Chasing that **
Posted by Evan Herrnstadt on July 3, 2008
I do a lot of econometric work, and I rarely post on it. This is mostly for the benefit of the audience, who may not want to read about the Bayes Information Criterion or Maddala and Wu’s panel unit root test.
Inspired by a post at EnvEcon about Dierdre (then Donald) McCloskey’s take on the academic life, I wanted to post a paper from the Journal of Economic Literature that is generally applicable to applied econometrics in all subfields. I’ve found McCloskey an interesting figure, not just because she was, until 1995, “Donald”. Her pursuits are wide-ranging and interdisciplinary, covering history, economics, feminism, law, rhetoric, and philosophy. From McCloskey’s bio:
I describe myself as a postmodern free-market quantitative rhetorical Episcopalian feminist Aristotelian woman who was once a man.
I first discovered McCloskey while reading David Colander’s The Changing Face of Economics, which is a fascinating series of interviews with unorthodox (I wouldn’t necessarily say that all were heterodox) economists, such as ecological economists and behavioralists. I took notice of McCloskey partly due to her interesting work and partly because she used to teach at my alma mater, the University of Iowa (for which she had some harsh words). Anyway, one of her major points on the rhetoric of economics is covered in her JEL article from 1996 with Stephen Ziliak entitled, “The Standard Error of Regressions.”:
That is, most beginning econometrics books even now, unlike DeGroot and Goldberger and before them the modern masters of statistics, do not contrast economic and statistical significance…
…The student from the outset of her statistical education, therefore, is led to believe that economic (or suvstantive) significance and statistical significance are the same thing.
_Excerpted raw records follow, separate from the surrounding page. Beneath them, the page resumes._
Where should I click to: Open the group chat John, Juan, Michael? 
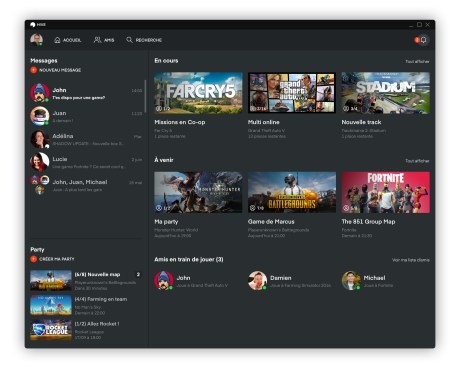click(87, 185)
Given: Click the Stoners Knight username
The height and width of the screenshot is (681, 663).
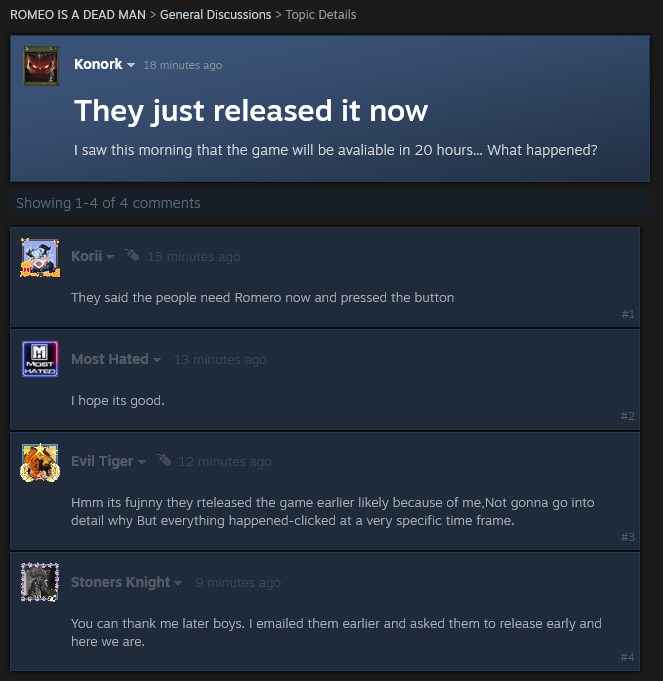Looking at the screenshot, I should click(x=121, y=582).
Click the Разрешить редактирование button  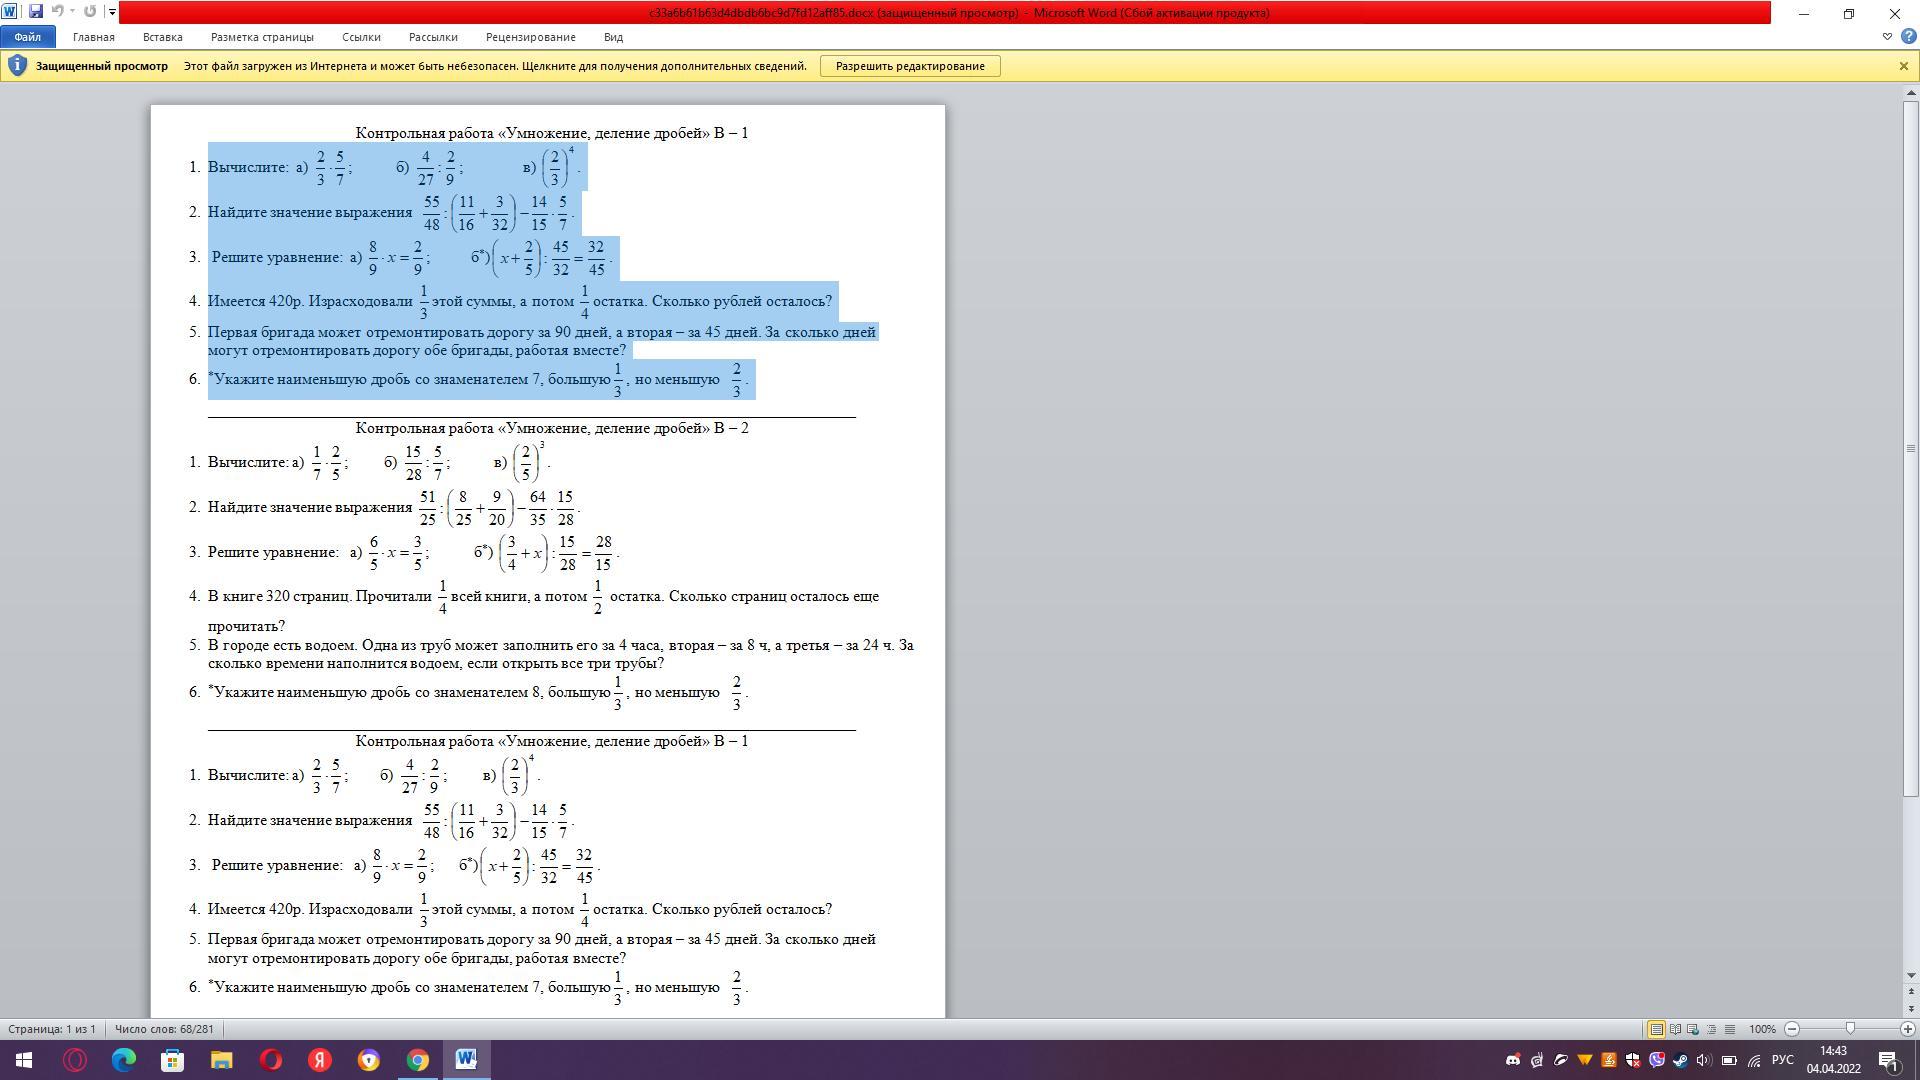(x=910, y=66)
Hoel explains: “This word [‘not significant’] arises from the face that such a sample value is not compatible with the hypothesis and therefore signifies that some other hypothesis is necessary” The elementary point that “there is no sharp border between ‘significant’ and insignificant’, only increasingly strong evidence as the p-value decreases” is not found in most of the earlier books from which most economists learned statistics and econometrics.
McCloskey and Ziliak go on to survey papers from AER to see whether these issues of interpretation show up in practice. An appalling proportion of papers gravely misused the concepts of significance in some way; thankfully, the problem seemed to be diminishing: misuse was decreasing in PhD vintage and the sample is from the 1980s.
I find myself in a lucky situation where economic significance is generally emphasized, as policy-related applied work must be set in context. However, there are times when I feel like I’m chasing that elusive asterisk for p < 0.05 (or even better, two of ’em for p < 0.01). I was recently at a presentation where a scholar gave a result with p = 0.06, and he played it down as considerably less significant than a coefficient with p < 0.05. I’ve also had the experience of presenting economically meaningful coefficients significant at 0.05 < p < 0.10 and being told that they might be worthwhile but in effect were ignored. I realize that confidence is important, but I feel a type I error happening with a 1 in 10 probability is not a reason to ignore economically signficant coefficients. When you think about the somewhat arbitrary nature of what passes for statistically significant and what does not (and, thus, seriously influences what gets published and what does not), it kind of puts a damper on the whole “applied economics is a science” thing. Not to underplay the extremely useful nature of these methods, but I’m once again reminded that metrics has an artistic flourish to it.